┌──

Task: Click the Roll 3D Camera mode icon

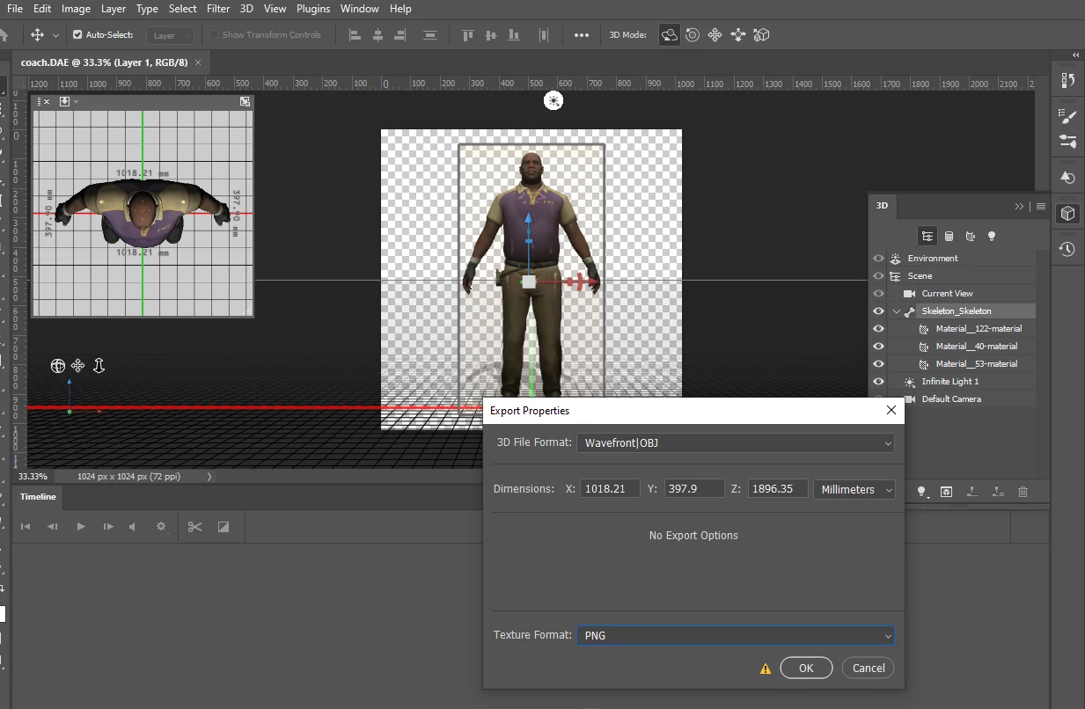Action: (x=693, y=35)
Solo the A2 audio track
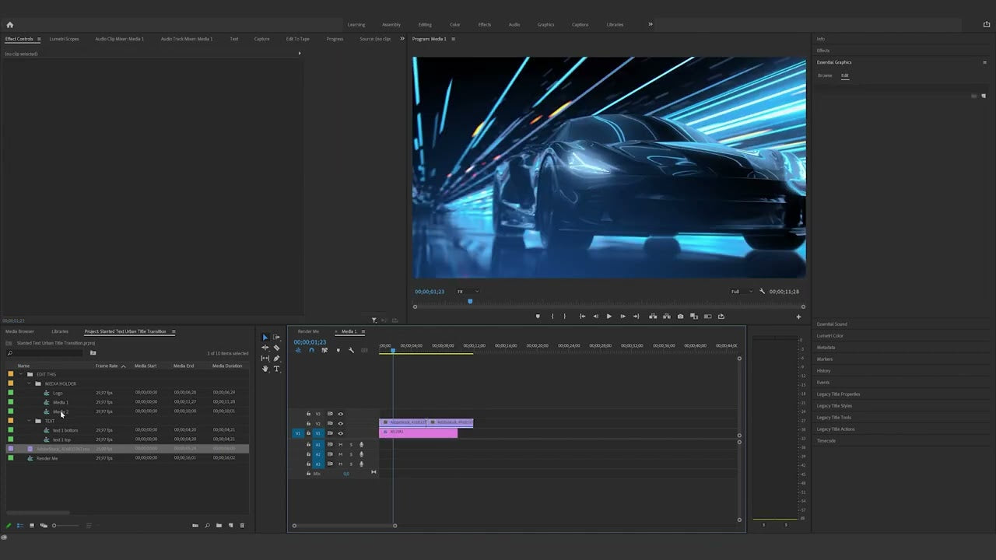Image resolution: width=996 pixels, height=560 pixels. [x=351, y=454]
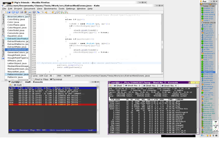
Task: Toggle NORM selection mode in status bar
Action: 67,76
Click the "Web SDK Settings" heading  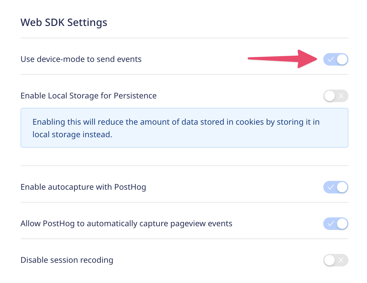64,22
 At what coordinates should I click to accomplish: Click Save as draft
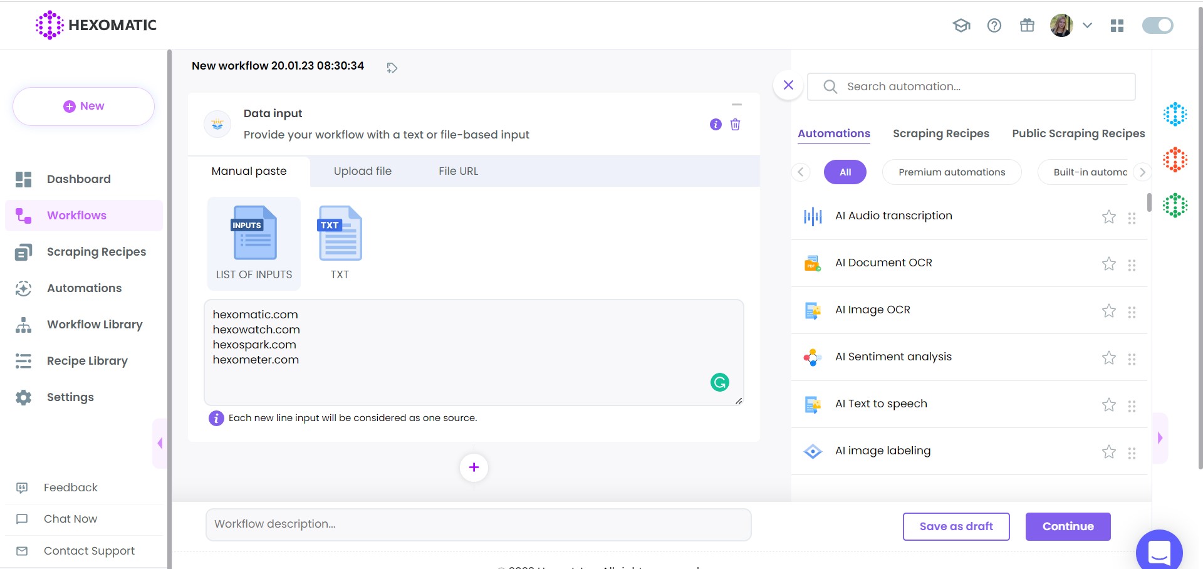pos(956,526)
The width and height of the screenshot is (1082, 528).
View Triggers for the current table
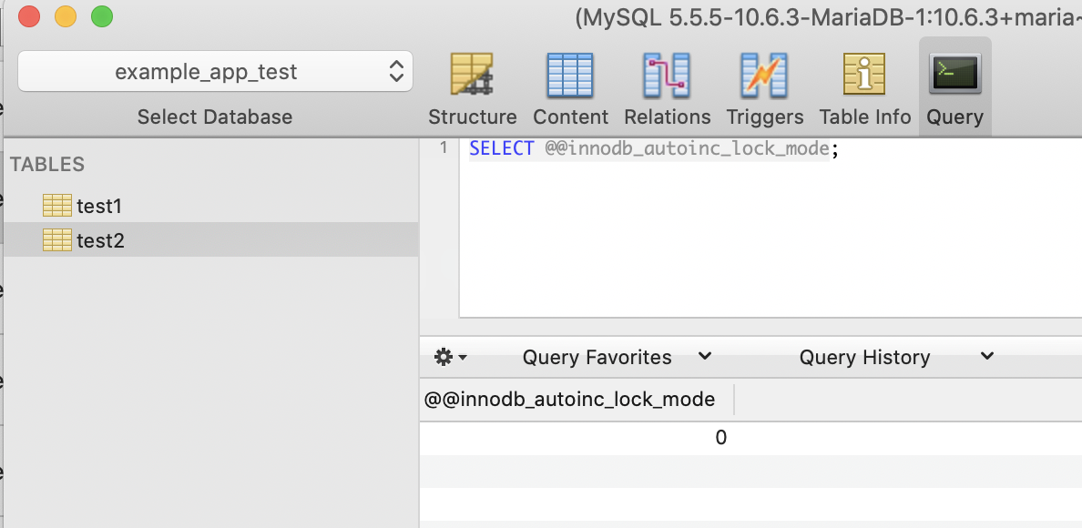click(x=764, y=86)
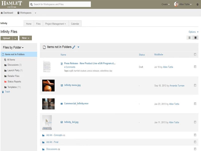Open the Options dropdown menu
This screenshot has width=201, height=151.
(x=193, y=32)

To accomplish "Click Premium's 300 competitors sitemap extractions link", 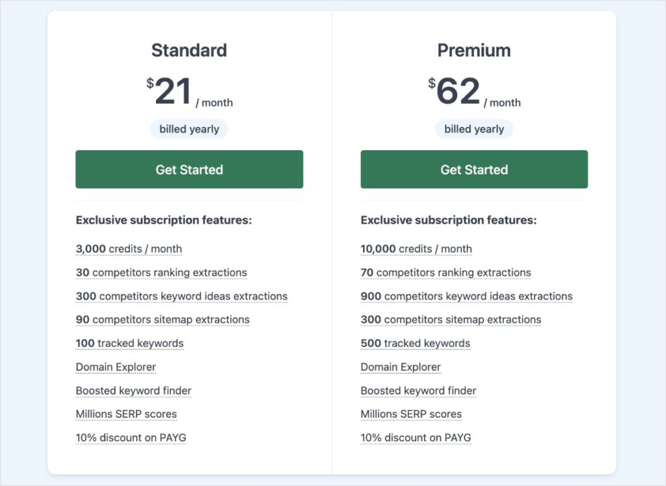I will 450,320.
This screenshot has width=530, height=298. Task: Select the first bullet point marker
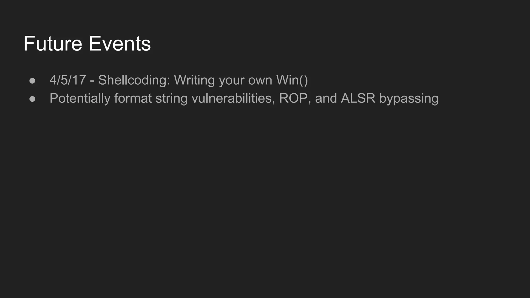(32, 81)
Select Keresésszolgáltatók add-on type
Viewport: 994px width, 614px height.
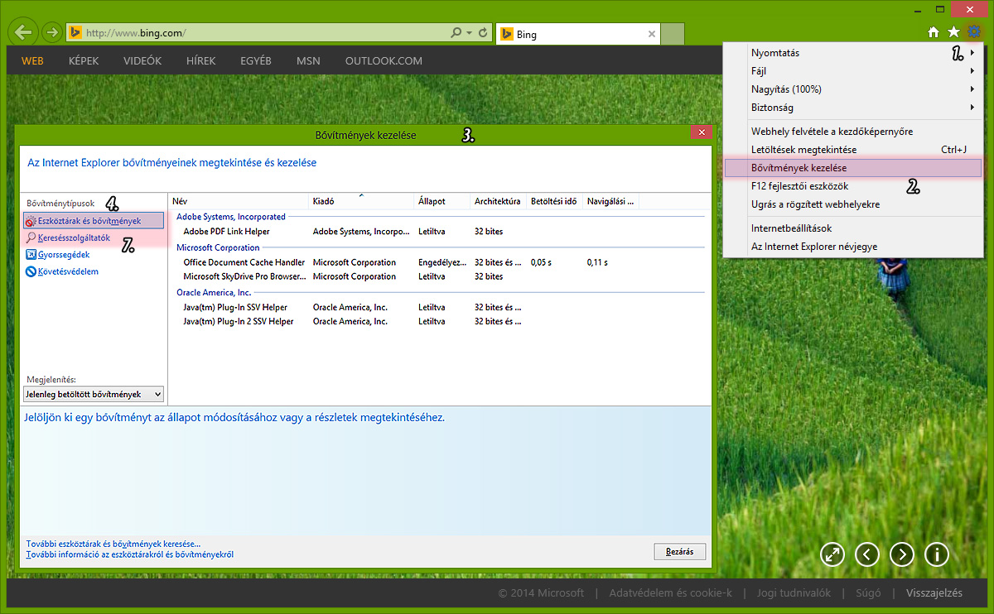[74, 237]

└──

**ACTIVITY**
Leaving out all pictures, retype exactly the lines that run from the one containing "Select Keresésszolgáltatók add-on type" through the last line of the material.

**TASK OUTPUT**
Select Keresésszolgáltatók add-on type
Viewport: 994px width, 614px height.
[74, 237]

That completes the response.